There is no historical significance to the story, as everything is a mixed up mess when attempting to look at the different items throughout the movie. First of all, the movie’s displayed time-frame is set as the end of the Tang Dynasty in 928 but the screenplay is said to be set during Later Shu of the Five Dynasties and Ten Kingdoms period. The major error of this is that the architecture of the Forbidden City’s inner chambers is apparently of the Ming Dynasty. The time errors continue with the armor worn by the soldiers, which is said to have been rarely worn in that era with the exception of on ceremony of visiting dignitaries, not for combat. The empress’ nail extensions (another wardrobe error) were not worn until 600 years after the Tang Dynasty, of again the Ming Dynasty.

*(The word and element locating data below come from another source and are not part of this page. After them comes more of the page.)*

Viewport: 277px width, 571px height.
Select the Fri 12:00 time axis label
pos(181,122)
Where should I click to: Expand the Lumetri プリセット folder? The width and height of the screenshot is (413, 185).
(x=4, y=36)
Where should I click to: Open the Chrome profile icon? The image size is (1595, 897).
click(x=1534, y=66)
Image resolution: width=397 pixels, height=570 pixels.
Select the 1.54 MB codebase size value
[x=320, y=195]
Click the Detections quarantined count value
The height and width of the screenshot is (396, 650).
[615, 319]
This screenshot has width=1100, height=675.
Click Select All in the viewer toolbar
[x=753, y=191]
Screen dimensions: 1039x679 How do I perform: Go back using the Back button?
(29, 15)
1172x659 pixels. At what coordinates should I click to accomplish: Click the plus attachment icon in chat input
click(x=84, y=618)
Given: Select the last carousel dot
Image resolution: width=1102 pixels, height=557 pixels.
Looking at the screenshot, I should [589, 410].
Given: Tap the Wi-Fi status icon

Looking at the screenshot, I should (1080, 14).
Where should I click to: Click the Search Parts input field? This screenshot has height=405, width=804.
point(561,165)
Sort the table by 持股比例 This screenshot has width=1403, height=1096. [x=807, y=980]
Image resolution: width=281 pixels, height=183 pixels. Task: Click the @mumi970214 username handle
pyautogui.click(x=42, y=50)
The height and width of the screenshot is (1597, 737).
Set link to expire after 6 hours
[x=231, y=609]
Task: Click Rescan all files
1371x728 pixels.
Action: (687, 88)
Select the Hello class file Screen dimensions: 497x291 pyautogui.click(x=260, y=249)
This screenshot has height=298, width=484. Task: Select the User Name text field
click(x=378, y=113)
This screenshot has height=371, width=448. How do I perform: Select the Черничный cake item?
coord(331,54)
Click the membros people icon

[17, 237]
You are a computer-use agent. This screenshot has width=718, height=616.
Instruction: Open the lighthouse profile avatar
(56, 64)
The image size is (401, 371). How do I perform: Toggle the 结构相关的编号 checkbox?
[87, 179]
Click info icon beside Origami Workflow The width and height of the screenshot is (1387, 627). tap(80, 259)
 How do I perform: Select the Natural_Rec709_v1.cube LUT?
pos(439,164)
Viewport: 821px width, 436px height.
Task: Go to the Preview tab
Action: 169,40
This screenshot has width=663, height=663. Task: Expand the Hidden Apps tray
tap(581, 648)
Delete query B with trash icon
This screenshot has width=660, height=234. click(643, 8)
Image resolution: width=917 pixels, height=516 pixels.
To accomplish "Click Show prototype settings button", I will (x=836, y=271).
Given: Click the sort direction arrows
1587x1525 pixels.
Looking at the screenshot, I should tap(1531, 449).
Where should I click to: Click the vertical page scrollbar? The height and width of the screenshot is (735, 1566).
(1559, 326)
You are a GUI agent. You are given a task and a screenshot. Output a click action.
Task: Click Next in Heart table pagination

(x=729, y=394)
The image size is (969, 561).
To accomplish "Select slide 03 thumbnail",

Errors notwithstanding, I found this Asian soap opera entertaining. Here’s a short synopsis:

The Chrysanthemum Festival is only days away and the Empress is growing sicker by the day. The Emperor (Chow Yun-Fat) has personally designed the medicine as a cure to her “assumed” ten year old anemia. He has just changed her medicine by adding a poisonous herb that will drive her insane within two months of her having taken it on a regular basis. He has learned of her (conveniently) ten year affair with the crown prince, Wan, who was born from the Emperor’s first wife. The Emperor had his first wife removed, or she “died”, at the Crysanthemum Festival twenty-five years earlier, so he could marry the King of Liang’s daughter who is now Empress. Wan is unskilled and doesn’t want to be heir to the throne. He wants to marry his new love, Chan, the daughter of the very doctor that is poisoning his step-mother. The Empress learns of his new love and plots, out of jealousy, to have their family removed from the palace. She gets the doctor’s wife to report to her of the poison and learns in the process who this woman really is, the remarried first wife of the emperor! The two women have a shared hatred for the Emperor and the Empress decides to stage a coupe to place her son Jai, the second born, on the throne ahead of Wan.